| Instructions for the task |
Using the listing below, copy exactly the lines from the one containing "This screenshot has height=520, width=806." to the one containing "Task: Expand the 분기/반기 전체 기간 dropdown", both lines included, and no others.

| Input data |
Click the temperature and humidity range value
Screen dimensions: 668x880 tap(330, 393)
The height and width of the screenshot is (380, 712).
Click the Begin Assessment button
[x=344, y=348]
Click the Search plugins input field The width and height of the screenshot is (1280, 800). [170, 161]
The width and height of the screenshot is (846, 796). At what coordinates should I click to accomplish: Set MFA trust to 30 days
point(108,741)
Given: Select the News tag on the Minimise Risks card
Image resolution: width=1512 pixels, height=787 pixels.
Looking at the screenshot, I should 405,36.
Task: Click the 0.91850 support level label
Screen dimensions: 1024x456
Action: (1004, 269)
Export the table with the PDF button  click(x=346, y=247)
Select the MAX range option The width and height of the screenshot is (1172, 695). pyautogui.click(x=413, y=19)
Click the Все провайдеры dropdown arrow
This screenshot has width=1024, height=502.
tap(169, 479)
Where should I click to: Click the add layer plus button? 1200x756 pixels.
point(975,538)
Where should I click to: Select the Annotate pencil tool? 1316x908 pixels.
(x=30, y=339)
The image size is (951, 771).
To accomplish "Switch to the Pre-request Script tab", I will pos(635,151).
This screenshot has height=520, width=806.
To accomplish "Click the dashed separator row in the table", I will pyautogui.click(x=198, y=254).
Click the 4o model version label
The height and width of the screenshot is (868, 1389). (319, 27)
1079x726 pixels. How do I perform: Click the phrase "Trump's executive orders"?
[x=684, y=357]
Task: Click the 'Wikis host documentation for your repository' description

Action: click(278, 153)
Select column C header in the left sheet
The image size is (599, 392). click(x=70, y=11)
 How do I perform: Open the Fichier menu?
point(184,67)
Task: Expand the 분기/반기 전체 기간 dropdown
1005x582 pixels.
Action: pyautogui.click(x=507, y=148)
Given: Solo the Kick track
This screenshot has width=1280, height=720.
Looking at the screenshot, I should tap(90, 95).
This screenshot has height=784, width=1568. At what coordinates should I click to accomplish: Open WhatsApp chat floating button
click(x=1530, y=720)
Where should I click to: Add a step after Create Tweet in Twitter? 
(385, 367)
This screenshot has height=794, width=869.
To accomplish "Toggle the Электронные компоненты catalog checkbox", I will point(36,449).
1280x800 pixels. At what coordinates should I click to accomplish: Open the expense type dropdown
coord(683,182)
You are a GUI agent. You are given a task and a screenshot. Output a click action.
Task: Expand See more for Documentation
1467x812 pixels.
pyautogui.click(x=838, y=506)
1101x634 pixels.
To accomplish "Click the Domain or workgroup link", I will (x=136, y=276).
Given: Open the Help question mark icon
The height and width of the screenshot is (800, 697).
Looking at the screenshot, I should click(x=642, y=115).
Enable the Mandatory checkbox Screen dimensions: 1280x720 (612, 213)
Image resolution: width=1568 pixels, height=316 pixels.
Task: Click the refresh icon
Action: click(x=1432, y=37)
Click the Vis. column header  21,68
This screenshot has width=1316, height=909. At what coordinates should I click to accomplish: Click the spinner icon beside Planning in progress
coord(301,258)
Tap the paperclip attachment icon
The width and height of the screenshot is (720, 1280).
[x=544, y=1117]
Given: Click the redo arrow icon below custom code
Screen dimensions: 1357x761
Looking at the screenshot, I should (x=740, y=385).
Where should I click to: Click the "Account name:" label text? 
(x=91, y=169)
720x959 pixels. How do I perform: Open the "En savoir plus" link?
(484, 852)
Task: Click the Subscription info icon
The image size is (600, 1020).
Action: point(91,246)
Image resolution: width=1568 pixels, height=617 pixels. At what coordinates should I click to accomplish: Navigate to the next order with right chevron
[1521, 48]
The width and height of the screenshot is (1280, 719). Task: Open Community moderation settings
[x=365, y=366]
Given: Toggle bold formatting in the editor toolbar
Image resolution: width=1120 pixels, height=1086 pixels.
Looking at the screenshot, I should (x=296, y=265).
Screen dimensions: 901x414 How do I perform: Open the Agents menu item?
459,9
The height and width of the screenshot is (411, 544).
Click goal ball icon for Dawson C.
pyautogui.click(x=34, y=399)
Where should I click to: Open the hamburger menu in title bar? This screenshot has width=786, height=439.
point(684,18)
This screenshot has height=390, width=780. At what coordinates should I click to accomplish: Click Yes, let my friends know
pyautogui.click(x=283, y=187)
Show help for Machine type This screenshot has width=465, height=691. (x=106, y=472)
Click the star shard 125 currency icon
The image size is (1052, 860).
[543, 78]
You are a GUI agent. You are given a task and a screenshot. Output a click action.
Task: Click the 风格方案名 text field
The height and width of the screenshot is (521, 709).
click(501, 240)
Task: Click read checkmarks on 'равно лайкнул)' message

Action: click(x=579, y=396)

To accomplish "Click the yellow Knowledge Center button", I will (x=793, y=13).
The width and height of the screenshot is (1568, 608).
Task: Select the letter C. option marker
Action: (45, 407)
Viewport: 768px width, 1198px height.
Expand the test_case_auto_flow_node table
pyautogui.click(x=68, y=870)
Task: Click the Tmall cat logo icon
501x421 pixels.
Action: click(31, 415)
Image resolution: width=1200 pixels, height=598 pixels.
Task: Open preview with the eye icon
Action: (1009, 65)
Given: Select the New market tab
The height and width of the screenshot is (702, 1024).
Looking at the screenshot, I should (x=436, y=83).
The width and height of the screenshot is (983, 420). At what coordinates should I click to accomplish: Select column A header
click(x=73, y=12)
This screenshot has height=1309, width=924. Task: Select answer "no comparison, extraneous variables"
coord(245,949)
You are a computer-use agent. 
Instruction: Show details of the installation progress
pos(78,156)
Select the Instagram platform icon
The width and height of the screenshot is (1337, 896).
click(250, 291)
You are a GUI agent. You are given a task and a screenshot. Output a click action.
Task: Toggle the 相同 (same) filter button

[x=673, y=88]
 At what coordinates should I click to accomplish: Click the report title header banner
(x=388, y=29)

| Result |
This screenshot has height=520, width=806.
To accomplish "Click the dashed separator row in the table", I will pyautogui.click(x=198, y=254).
Click the 4o model version label
The height and width of the screenshot is (868, 1389). (319, 27)
1079x726 pixels. How do I perform: Click the phrase "Trump's executive orders"?
[x=684, y=357]
Task: Click the 'Wikis host documentation for your repository' description

Action: click(278, 153)
Select column C header in the left sheet
The image size is (599, 392). click(x=70, y=11)
 How do I perform: Open the Fichier menu?
point(184,67)
Task: Expand the 분기/반기 전체 기간 dropdown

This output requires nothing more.